EXTRACTED TEXT:
In the summer of 2011, Radhika MB, a Bangalore based journalist had to shift her life to the US on fairly short notice. Her husband had left for the US and after forty short days, she’d finally gotten hold of her H4 visa. A new life awaited her in the place that, for many generations of Indians, typified a land of opportunities. But back then, for many like her, work still remained nothing more than an impossibility.
This too was soon changed when in 2014, the Obama administration passed an order enabling spouses of H1-b visa holders to work, provided they met conditions of course. Finally, thousands of spouses had an option of working and earning in their own names. An option that today—almost four years after its inception—surely seems to have run its course.
Globally, the last couple of years have witnessed a rise in protectionism within the socio-economic policies of the various governments. A world that had been taking sure and strong steps towards globalization has, in a very short period, taken a turn where protectionist policies are finding a larger mandate.
Although the trend has had varying degrees of support from nations across the world, the most prominent impact of such a shift has been from the USA—a country that has long been the propagator of free and connected markets. In addition to the numerous trade tariffs and sanctions, the crackdown by Trump government on the H1-b visa process has been in line with the vision of spurring domestic jobs and production. Over the past two years, much has been written about its impact on both Indian talent and the IT companies that depend on relatively cheaper talent base. But those are not the only groups who stand affected by the changing economic nature of US markets. This rise in protectionism could soon impact the work prospects of a relatively smaller group of individuals as well: spouses of Indian H1B visa holders.
A move, which was recently reassured by Trump as being on its way to be enforced, seeks to revoke the work permits that were given to the spouses of H1-b working professionals. So, many like Radhika would soon be out of an employment opportunity.
It would be wise also to note that India is not the only country which is facing a tough end to the growing protectionism. As the ideology stems into all facets of public life, so has America’s policies affected countries like Mexico, China, Canada, and parts of European Unions. have all faced consequences of rising protectionism within the US.
Due to a higher proportion skilled Indian professionals applying for H1-b visa, in times of its tightening regulations, they remain one of the most adversely affected group. According to USCIS study, Indian accounted for more than 75 percent of all H-1B visas. As they still form a significant part of the total number of H1-b visa issued, a move to rescind work permits of their spouses as a report is going to affect many who had been working the country for quite some time.
At the turn of this decade, Radhika, like many skilled and qualified spouse of Indian H1-b visa holder was a part of a growing population of skilled professionals who had to remain unemployed because the only route to employment for them was getting a Green Card; a process that’s even more daunting and time taking for Indians as there are so many applicants for it. With the roster of Green Card allotment remaining the same over the years, the increasing number of Indians applying for it meant the many had to wait years to get a green card, and as a result a work permit; a waiting period which stretches to well over a decade. As the New York Times report mentioned earlier shares, ‘Indians in the Green Card process since 2008 are only now receiving them.’
The situation took a turn for the better when in 2015 temporary work permits were authorized to spouses who already were already in the process of obtaining a green card somewhere down the line. And just like that, the provision called H4 EAD allowed spouses, mainly of whom were woman, to have work permits and obtain employment. This enabled many to access earning opportunities and add to the financial security of their families. Over the period from 2015-2017, as many as a million individuals have been given employment authorizations under this provision, all of which now stand affected by the proposed move.

INFORMATION PROVIDED:
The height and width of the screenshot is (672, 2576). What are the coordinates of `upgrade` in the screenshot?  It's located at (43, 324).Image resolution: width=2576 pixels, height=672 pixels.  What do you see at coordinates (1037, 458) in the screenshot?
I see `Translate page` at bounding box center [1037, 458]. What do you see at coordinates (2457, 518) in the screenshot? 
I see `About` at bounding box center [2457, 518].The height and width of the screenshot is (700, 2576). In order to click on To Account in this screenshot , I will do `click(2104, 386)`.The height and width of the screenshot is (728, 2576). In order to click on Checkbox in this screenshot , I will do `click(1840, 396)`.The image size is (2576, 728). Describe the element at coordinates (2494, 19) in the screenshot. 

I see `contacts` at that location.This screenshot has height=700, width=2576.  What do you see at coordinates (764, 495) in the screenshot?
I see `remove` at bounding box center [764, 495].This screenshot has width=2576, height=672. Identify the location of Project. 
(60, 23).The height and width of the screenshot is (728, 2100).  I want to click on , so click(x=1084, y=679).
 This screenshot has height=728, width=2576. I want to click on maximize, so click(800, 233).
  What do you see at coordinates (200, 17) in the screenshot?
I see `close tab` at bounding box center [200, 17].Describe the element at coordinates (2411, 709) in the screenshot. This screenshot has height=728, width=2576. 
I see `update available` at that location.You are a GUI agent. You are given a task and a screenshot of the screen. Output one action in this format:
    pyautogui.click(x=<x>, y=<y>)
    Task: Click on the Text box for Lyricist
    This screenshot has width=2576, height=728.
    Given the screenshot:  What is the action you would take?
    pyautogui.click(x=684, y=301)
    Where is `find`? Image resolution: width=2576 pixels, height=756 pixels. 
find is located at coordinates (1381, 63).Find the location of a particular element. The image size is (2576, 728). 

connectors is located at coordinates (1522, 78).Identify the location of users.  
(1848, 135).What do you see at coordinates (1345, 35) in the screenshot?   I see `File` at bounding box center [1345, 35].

REQUIRED WORK:
- 1) In the article on work permits for spouses of H1-b visa holders, what share of all H-1B visas did Indians account for according to the USCIS study?
- 2) Please explain, in one to three sentences and using the article on work permits for spouses of H1-b visa holders, why many skilled spouses of Indian H1-b visa holders had to remain unemployed at the turn of the decade.

ANSWERS BELOW:
- 1) More than 75 percent.

- 2) Their only route to employment was getting a Green Card, and that process is especially slow for Indians because so many of them apply for it. The Green Card allotment stayed the same while the number of Indian applicants grew, so many had to wait years, sometimes well over a decade, for a Green Card and therefore for a work permit.